Sisimiut (Holsteinsborg), Greenland

40 Kilometer nördlich des Polarkreises gelegen, ist Sisimiut „rau, real und abgelegen“. Diese drei Worte bilden den Kern des Rufs von Sisimiut als Knotenpunkt für Abenteuerreisen in der freien Natur. Sie ist mit 5.600 Einwohnern die zweitgrößte Stadt Grönlands und wurde 1756 unter der Leitung des dänischen Missionars Hans Egede gegründet.
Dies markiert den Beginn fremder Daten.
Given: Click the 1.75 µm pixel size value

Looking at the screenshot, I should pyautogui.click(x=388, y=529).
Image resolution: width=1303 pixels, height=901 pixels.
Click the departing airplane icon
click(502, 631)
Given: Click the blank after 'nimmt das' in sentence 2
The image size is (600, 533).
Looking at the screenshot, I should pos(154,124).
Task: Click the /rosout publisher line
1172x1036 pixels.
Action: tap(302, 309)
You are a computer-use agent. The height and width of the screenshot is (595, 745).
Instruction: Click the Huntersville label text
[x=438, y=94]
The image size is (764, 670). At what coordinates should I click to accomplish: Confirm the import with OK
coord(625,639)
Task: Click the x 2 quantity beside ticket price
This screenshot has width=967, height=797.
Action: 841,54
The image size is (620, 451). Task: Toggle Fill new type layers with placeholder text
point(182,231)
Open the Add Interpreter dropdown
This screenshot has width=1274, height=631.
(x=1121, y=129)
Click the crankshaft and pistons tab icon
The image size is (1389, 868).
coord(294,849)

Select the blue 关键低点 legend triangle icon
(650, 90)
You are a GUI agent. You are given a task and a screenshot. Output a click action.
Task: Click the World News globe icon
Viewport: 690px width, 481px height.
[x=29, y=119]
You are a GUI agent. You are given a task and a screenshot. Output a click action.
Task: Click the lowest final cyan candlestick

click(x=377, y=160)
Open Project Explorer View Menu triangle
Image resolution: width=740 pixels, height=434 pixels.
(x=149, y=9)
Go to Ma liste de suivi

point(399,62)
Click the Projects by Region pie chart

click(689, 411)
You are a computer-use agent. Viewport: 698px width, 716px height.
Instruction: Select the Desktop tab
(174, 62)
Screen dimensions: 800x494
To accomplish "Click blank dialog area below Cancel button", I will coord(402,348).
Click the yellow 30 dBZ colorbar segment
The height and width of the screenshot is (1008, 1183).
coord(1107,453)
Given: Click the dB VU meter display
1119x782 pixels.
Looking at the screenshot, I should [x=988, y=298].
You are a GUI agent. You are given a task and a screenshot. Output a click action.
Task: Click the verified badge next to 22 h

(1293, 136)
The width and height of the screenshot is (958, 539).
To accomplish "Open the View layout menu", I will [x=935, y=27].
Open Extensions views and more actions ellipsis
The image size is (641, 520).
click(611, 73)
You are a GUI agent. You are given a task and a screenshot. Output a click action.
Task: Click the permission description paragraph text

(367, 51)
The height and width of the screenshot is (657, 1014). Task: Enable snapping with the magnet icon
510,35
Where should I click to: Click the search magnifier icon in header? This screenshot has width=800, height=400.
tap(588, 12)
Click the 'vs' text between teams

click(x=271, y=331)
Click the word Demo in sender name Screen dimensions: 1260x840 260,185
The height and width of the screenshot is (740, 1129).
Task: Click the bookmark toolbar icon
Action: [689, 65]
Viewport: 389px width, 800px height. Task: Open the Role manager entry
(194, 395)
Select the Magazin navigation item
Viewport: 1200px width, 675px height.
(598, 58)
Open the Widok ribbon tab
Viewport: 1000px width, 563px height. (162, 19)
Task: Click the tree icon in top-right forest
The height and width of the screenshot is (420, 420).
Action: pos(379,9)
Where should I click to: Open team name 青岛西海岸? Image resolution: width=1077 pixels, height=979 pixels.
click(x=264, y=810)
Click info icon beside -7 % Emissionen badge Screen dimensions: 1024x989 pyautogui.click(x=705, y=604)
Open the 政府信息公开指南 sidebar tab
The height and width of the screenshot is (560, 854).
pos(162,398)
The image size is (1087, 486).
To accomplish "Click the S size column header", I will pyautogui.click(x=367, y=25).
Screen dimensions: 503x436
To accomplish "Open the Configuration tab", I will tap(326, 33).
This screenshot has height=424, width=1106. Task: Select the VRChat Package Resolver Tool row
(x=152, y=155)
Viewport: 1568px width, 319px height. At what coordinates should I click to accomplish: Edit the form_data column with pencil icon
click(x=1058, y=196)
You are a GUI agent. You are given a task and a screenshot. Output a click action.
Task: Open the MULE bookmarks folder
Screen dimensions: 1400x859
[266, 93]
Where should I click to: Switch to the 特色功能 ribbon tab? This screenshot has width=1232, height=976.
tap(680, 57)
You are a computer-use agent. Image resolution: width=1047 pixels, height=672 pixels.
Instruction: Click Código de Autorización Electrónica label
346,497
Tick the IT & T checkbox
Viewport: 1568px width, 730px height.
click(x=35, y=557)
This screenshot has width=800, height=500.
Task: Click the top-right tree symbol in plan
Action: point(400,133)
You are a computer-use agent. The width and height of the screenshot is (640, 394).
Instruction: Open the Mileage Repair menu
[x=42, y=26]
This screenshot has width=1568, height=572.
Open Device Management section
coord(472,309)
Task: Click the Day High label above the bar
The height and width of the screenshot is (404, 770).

Der Name ist Grönländisch und bedeutet übersetzt so viel wie „Ort der Fuchsbaue“. Das Gebiet ist seit 4.500 Jahren bewohnt, zuerst von den Inuit der Saqqaq-Kultur, der Dorset-Kultur und später vom Volk der Thule, deren Nachkommen die Mehrheit der heutigen Bevölkerung bilden.

 

Sisimiut, eine der malerischsten Städte Grönlands, liegt in einem ruhigen Fjord auf blanken Felsvorsprüngen. Der 784 m (2.572 Fuß) hohe Berg Nasaasaaq bildet die Kulisse für die Stadt, in der farbenfrohe Häuser aus leuchtendem Rot, Gelb, Grün und Blau im starken Kontrast zu einer Landschaft aus Grau und Weiß stehen. Das Museum von Sisimiut beherbergt ein traditionelles grönländisches Torfhaus und die Überreste eines Kajaks aus dem 18. Jahrhundert.